FAQ: Multiple Tables - Cross Join

I am stuck on step 3 of this exercise:

code

SELECT *
FROM newspaper
CROSS JOIN months
where start_month <= month
AND end_month >= month;

generates the message
“Did you restrict your cross join to months that were between start_month and end_month”

and I can’t move on to step 4, help?

1 Like

You’re not wrong, I personally think “including” would be a better word than “during” since month is always between start_month and end_month.

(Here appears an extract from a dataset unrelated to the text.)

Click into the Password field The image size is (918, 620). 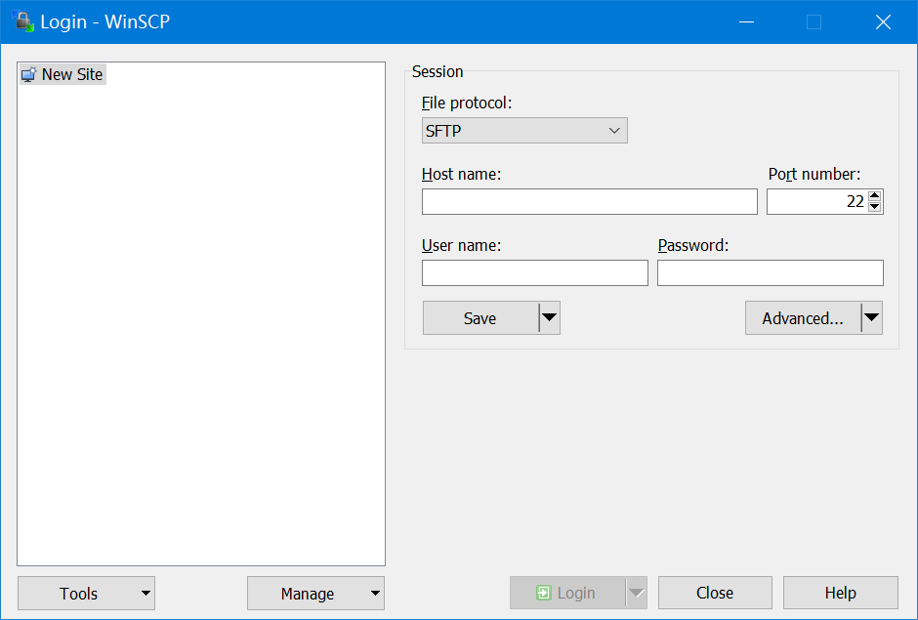tap(770, 272)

SELECT start_month, month, end_month, COUNT(*) 
FROM newspaper
CROSS JOIN months
WHERE start_month <= month
  AND end_month >= month
GROUP BY month;

Or better with BETWEEN and AND

SELECT start_month, month, end_month, COUNT(*) 
FROM newspaper
CROSS JOIN months
WHERE month 
  BETWEEN start_month AND end_month
GROUP BY month;

Capture

1 Like

SELECT month,

COUNT(*)

FROM newspaper

CROSS JOIN months

WHERE start_month <= month

AND end_month >= month

GROUP BY month;

I found it hard because I can’t get any visualization of it. Well if anyone confuses with CROSS JOIN then this is for you:

Source: SQL CROSS JOIN with examples

Hopefully this is the correct place to ask this question. In the SQL cross-join exercise with the following code:

SELECT month, COUNT(*) FROM newspaper
CROSS JOIN months
  WHERE (start_month<=month) & (end_month>=month)
GROUP BY month;

How can I then retrieve the row of the max COUNT(*) from this table?
({month:6, COUNT( * ):30}) ?

I tried the following which doesn’t work:

SELECT * FROM 
  (SELECT month, COUNT(*) FROM newspaper
    CROSS JOIN months
      WHERE (start_month<=month) & (end_month>=month)
    GROUP BY month)
WHERE COUNT(*)=(
  SELECT MAX(COUNT(*)) FROM
   (SELECT month, COUNT(*) FROM newspaper
    CROSS JOIN months
      WHERE (start_month<=month) & (end_month>=month)
    GROUP BY month)
    );

Preferably, I would to this to work without renaming COUNT(*).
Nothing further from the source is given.